En fin de compte, lors de l’événement, les élèves ont présenté une dizaine de kiosques proposant notamment la découverte des saveurs d’Afrique par la dégustation de jus de fleurs d’hibiscus et de gingembre, la manipulation d’instruments de musique typiques comme le balafon et le djembé, la possibilité de jouer à  l’awalé (un jeu de société). Aussi, les visiteurs ont pu découvrir les mœurs et coutumes des pays d’Afrique de l’Ouest et bien sûr être sensibilisé aux enjeux de l’accès à  l’eau potable pour ses populations.

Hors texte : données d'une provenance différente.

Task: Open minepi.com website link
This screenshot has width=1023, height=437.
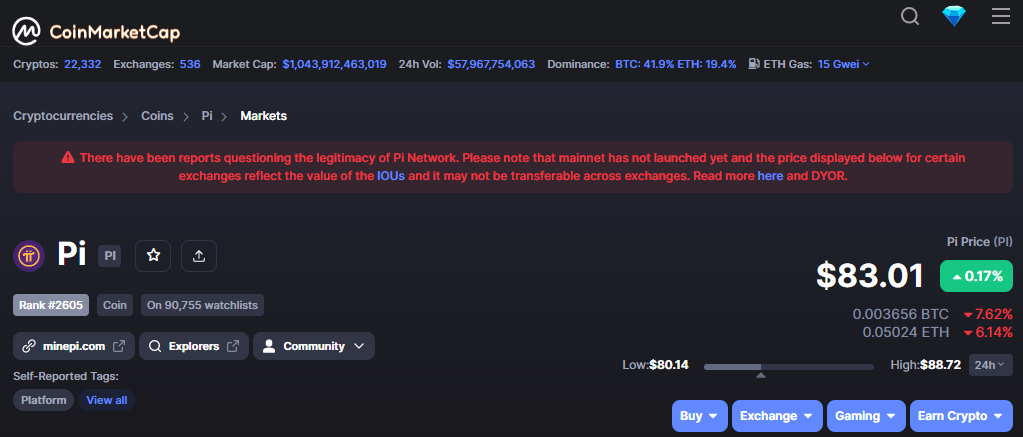Action: point(74,346)
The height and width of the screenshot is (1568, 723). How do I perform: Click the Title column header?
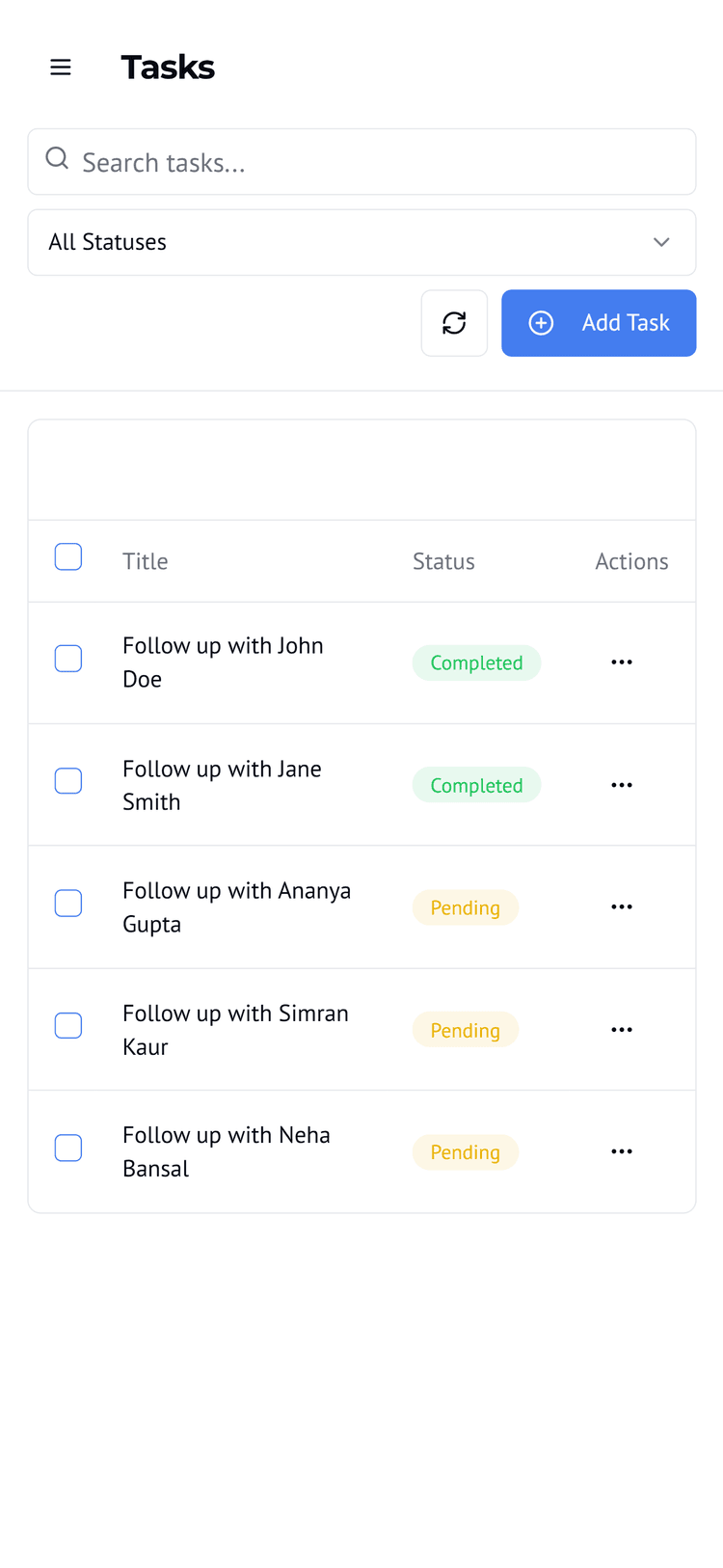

Pour les élèves promoteurs du projet, le pont bâti entre eux et le groupe de l’école Nafitini a servi de point d’ancrage à  tout ce déploiement. Ils n’ont d’ailleurs pas manqué de partager leur expérience d’échange culturel avec les visiteurs de l’expo-sciences. « Nous avons commencé par envoyer des lettres avec des photos, puis les élèves se sont dit que cela n’allait pas assez vite. Nous avons donc acheté et fait acheminer du matériel informatique là -bas afin de faciliter nos échanges. Tout est rendu en Côte d’Ivoire, et il ne reste aux gens là -bas qu’à  tout installer », explique l’enseignante.

Bien entendu, l’organisation d’un événement d’une telle ampleur tranche radicalement avec les traditionnelles activités d’apprentissage pratiquées par les élèves dysphasiques. Pour eux, pouvoir s’impliquer dans un projet à  caractère entrepreneurial, et surtout pouvoir décider des événements à  orchestrer et de leur contenu, représente une occasion en or pour sortir de leur isolement, déployer leurs capacités et cultiver leur estime de soi. À cela s’ajoute l’acquisition de nouvelles compétences quant à  la communication et aux habiletés sociales.

« Je suis beaucoup moins gênée qu’auparavant. J’ai appris à  bien m’exprimer et à  bien présenter différents sujets. Ce n’est pas toujours facile de parler devant des adultes ou des élèves du régulier, mais j’y suis arrivée et j’en suis très fière. Je suis maintenant une experte de la présentation devant des gens », assure Karina Rivera, la porte-parole élève du projet.